Problem details: All entries are to be repeated exactly as shown below.

Available data:
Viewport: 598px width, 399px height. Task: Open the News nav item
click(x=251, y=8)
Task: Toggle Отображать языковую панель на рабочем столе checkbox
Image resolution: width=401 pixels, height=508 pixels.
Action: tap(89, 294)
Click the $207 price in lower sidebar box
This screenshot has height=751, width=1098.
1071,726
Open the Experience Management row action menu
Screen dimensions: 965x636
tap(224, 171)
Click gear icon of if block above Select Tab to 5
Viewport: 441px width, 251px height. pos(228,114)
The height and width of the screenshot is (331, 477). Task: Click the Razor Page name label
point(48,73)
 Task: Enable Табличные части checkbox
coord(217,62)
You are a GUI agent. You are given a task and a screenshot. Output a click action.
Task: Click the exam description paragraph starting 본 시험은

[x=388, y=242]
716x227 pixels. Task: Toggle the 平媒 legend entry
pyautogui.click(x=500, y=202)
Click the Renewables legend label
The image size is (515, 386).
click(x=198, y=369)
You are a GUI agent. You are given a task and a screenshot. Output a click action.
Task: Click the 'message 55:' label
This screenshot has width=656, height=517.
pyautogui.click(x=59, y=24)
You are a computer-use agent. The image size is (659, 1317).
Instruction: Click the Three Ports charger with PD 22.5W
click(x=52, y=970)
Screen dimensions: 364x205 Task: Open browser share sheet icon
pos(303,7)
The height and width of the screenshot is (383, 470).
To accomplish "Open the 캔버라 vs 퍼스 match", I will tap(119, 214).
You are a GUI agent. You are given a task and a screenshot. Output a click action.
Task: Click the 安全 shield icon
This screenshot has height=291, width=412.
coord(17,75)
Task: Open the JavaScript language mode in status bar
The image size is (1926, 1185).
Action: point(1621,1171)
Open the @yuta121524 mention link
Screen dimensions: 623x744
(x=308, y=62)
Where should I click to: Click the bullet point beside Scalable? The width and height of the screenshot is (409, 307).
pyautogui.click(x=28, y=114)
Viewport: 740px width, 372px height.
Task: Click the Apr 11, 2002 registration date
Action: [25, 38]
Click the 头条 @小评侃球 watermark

The answer:
Viewport: 598px width, 399px height. Task: Open the News nav item
click(x=251, y=8)
Task: Toggle Отображать языковую панель на рабочем столе checkbox
Image resolution: width=401 pixels, height=508 pixels.
Action: tap(89, 294)
Click the $207 price in lower sidebar box
This screenshot has height=751, width=1098.
1071,726
Open the Experience Management row action menu
Screen dimensions: 965x636
tap(224, 171)
Click gear icon of if block above Select Tab to 5
Viewport: 441px width, 251px height. pos(228,114)
The height and width of the screenshot is (331, 477). Task: Click the Razor Page name label
point(48,73)
 Task: Enable Табличные части checkbox
coord(217,62)
You are a GUI agent. You are given a task and a screenshot. Output a click action.
Task: Click the exam description paragraph starting 본 시험은

[x=388, y=242]
716x227 pixels. Task: Toggle the 平媒 legend entry
pyautogui.click(x=500, y=202)
Click the Renewables legend label
The image size is (515, 386).
click(x=198, y=369)
You are a GUI agent. You are given a task and a screenshot. Output a click action.
Task: Click the 'message 55:' label
This screenshot has width=656, height=517.
pyautogui.click(x=59, y=24)
You are a computer-use agent. The image size is (659, 1317).
Instruction: Click the Three Ports charger with PD 22.5W
click(x=52, y=970)
Screen dimensions: 364x205 Task: Open browser share sheet icon
pos(303,7)
The height and width of the screenshot is (383, 470).
To accomplish "Open the 캔버라 vs 퍼스 match", I will tap(119, 214).
You are a GUI agent. You are given a task and a screenshot. Output a click action.
Task: Click the 安全 shield icon
This screenshot has height=291, width=412.
coord(17,75)
Task: Open the JavaScript language mode in status bar
The image size is (1926, 1185).
Action: point(1621,1171)
Open the @yuta121524 mention link
Screen dimensions: 623x744
(x=308, y=62)
Where should I click to: Click the bullet point beside Scalable? The width and height of the screenshot is (409, 307).
pyautogui.click(x=28, y=114)
Viewport: 740px width, 372px height.
Task: Click the Apr 11, 2002 registration date
Action: [25, 38]
Click the 头条 @小评侃球 watermark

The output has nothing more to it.